In 2018, polls showed an infuriated Democratic base eager to send Trump a message, and Democrats took control of the House. But by 2020, House Speaker Nancy Pelosi (D-Calif.) angered Republicans with her support for Trump’s impeachment following revelations that Trump asked Ukrainian President Volodymyr Zelensky for “a favor”—i.e., digging up dirt on Joe Biden in exchange for much needed weaponry. Incensed Republicans showed up to vote in 2020, giving Trump 11,240,692 more votes than he received in 2016, and surprising everyone by adding to the Republican ranks in the House. Democrats were equally energized and determined to oust Donald Trump, with Joe Biden winning 7,060,520 more votes than Hillary Clinton had in 2016.

Today, it’s the Republicans’ turn to be reinvigorated. Rampant inflation, rising crime and chaos at the Mexican border feed into a Republican narrative of a country spinning out of control. Adding to their grievances is many Republicans’ adoption of Trump’s lie that the 2020 election was stolen.

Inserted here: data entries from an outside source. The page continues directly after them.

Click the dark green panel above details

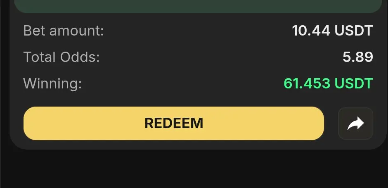pos(198,6)
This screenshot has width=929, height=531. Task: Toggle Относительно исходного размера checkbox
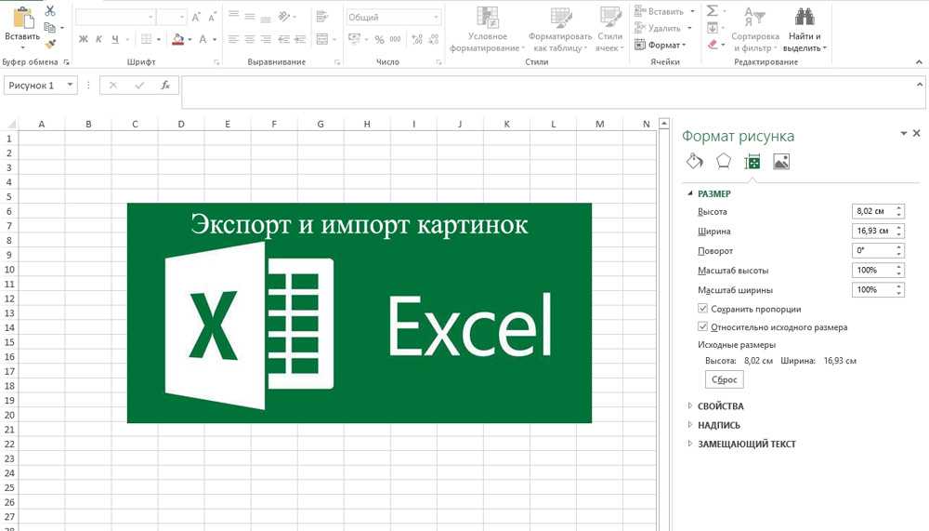pos(703,327)
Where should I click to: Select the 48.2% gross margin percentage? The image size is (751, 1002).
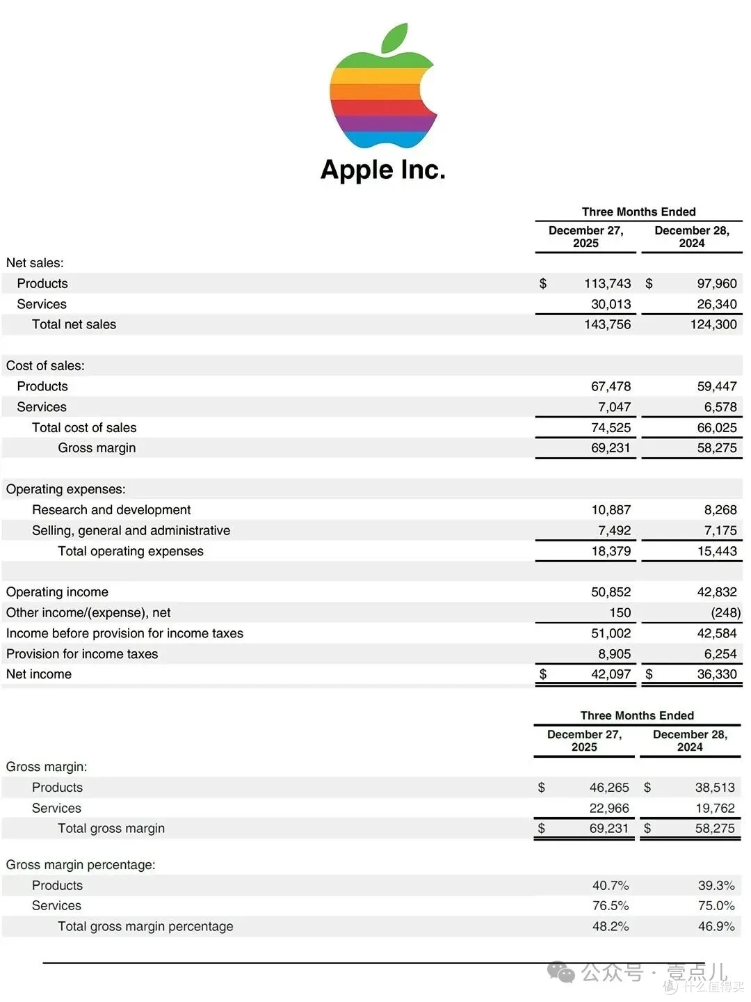611,927
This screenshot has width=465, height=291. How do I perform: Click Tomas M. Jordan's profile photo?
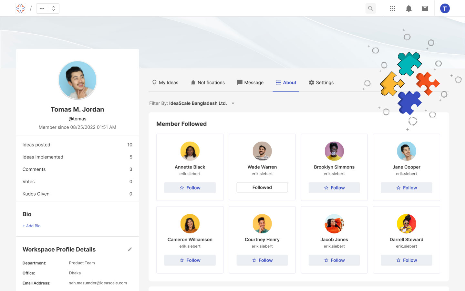pyautogui.click(x=78, y=80)

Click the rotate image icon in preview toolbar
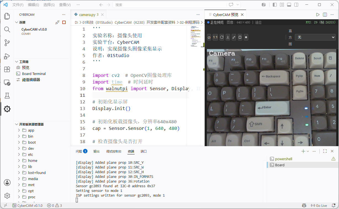point(222,37)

A new survey finds 57 percent of Republicans view the riot at the Capitol on Jan. 6 as “an act of patriotism.” Republican-led Red States are busily enacting new voting restrictions, believing that millions of illegitimate ballots were cast in 2020 or will be in future elections, and fearing a rising tide of future Democratic voters.

Despite Democrats’ hopes that the coming revelations about Jan. 6 may alter the midterm landscape, or that a Supreme Court decision overturning Roe v. Wade will energize dispirited Democratic women, the 2022 outcome is set. Only the size of the Republican majority remains in doubt.

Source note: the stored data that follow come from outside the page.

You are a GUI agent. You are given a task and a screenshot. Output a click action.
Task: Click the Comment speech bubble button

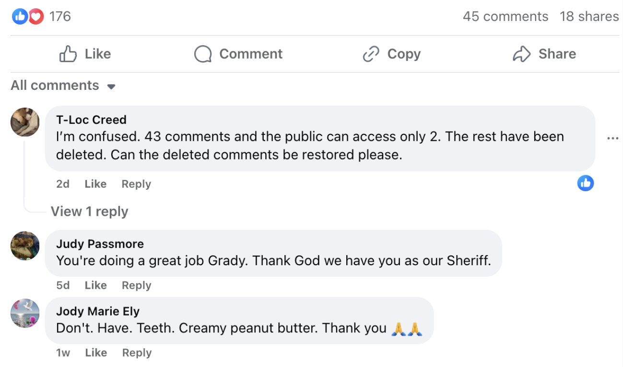pos(238,54)
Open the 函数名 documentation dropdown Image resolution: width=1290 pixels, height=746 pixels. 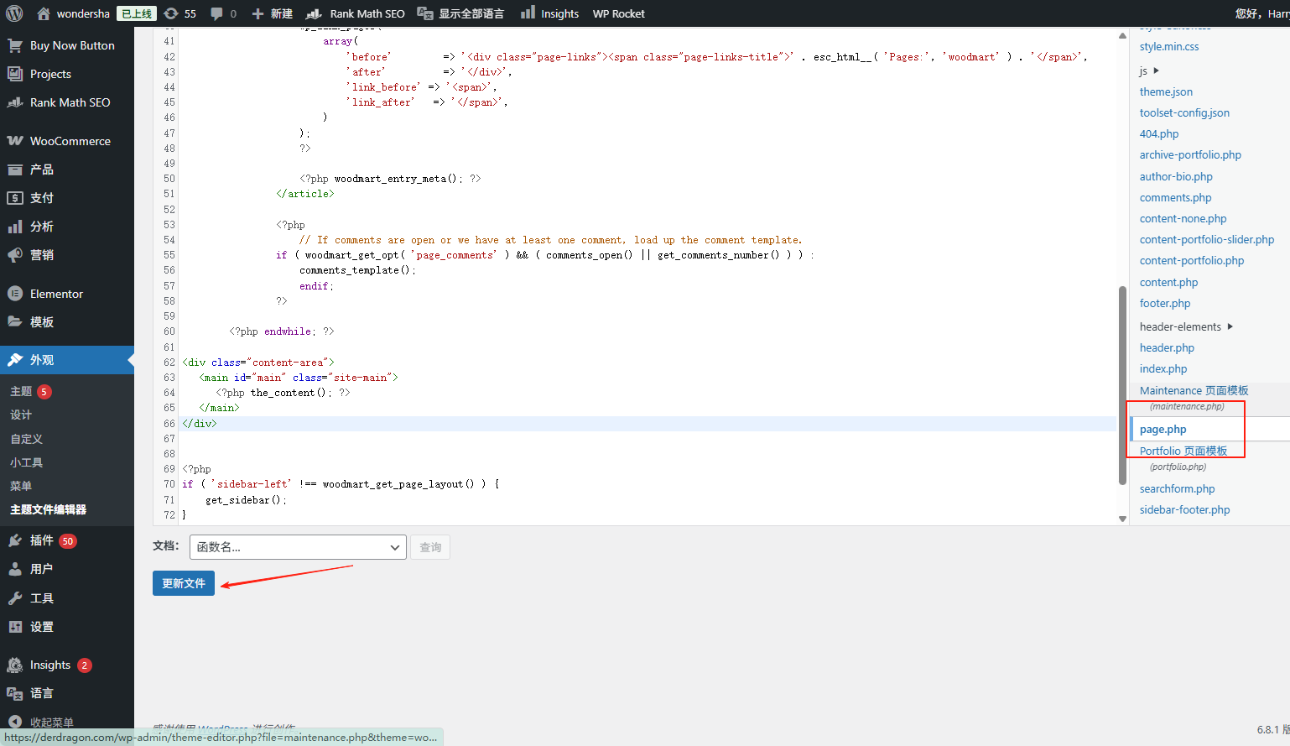pyautogui.click(x=298, y=547)
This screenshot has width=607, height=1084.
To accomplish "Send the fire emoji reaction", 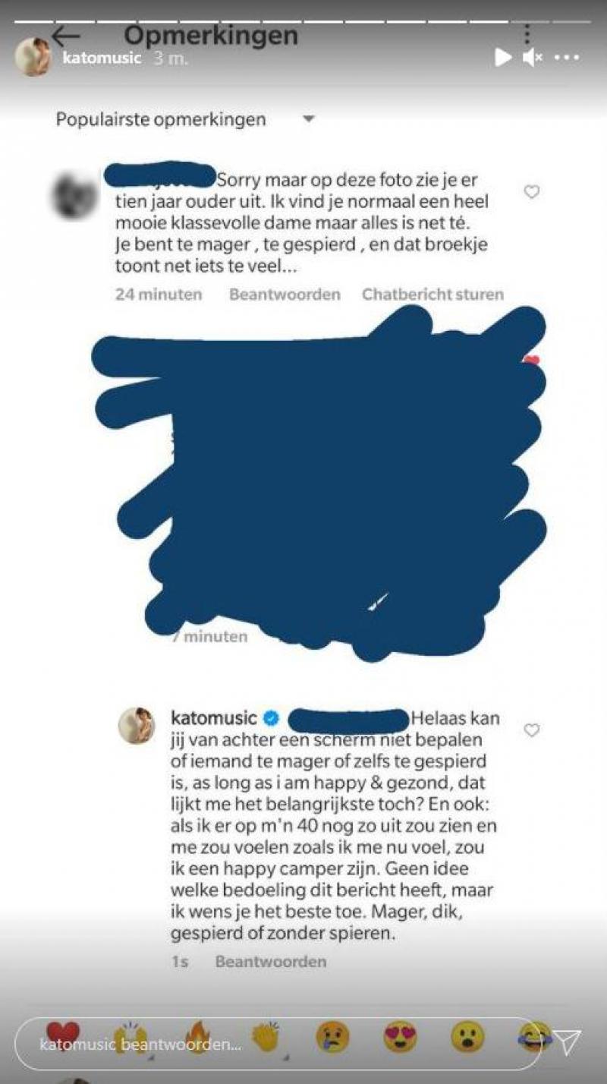I will (200, 1035).
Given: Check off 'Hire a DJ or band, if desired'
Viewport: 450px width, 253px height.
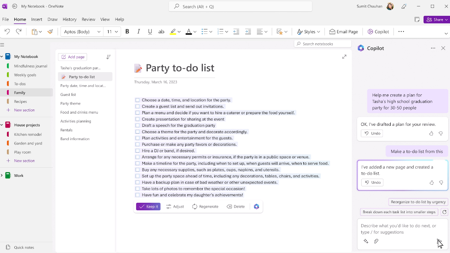Looking at the screenshot, I should tap(137, 151).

But future Republican control of Congress is likely to galvanize Democrats. Rep. Marjorie Taylor Greene (R-Ga.) will get the committee assignments that Democrats stripped from her, and Rep. Adam Schiff (D-Calif.) may be removed from the Intelligence Committee. Rep. Madison Cawthorn (R-N.C.) will continue his focus on “comms rather than legislation,” and he will be joined by Reps. Lauren Boebert (R-Colo.), Matt Gaetz (R-Fla.), Greene and others with their outrageous Twitter posts that raise millions of dollars — making them powerful party spokespersons.

Impeaching President Biden is on the table, with Reps. Bob Good (R-Pa.), Greene and Boebert already sponsoring an impeachment resolution. Hunter Biden will be subjected to intense congressional scrutiny whose purpose is to go after the president both politically and personally. Any hope of more Biden-appointed federal judges, including any potential Supreme Court pick, will be thwarted by a Senate led by Mitch McConnell (R-Ky.), for whom the exercise of power has no restraints. Donald Trump will view a Republican congressional takeover as an endorsement of another presidential run, and he will become the focus of political conversation.

The result will be two energized parties with another standoff in 2024 likely. In 1930, political scientist Antonio Gramsci wrote that “the old is dying but the new cannot be born; in this interregnum a great variety of morbid symptoms appear.” Today’s standoff, and the morbid symptoms associated with it, will be our unhappy future.  

John Kenneth White is a professor of politics at the Catholic University of America. His latest book is “What Happened to the Republican Party?”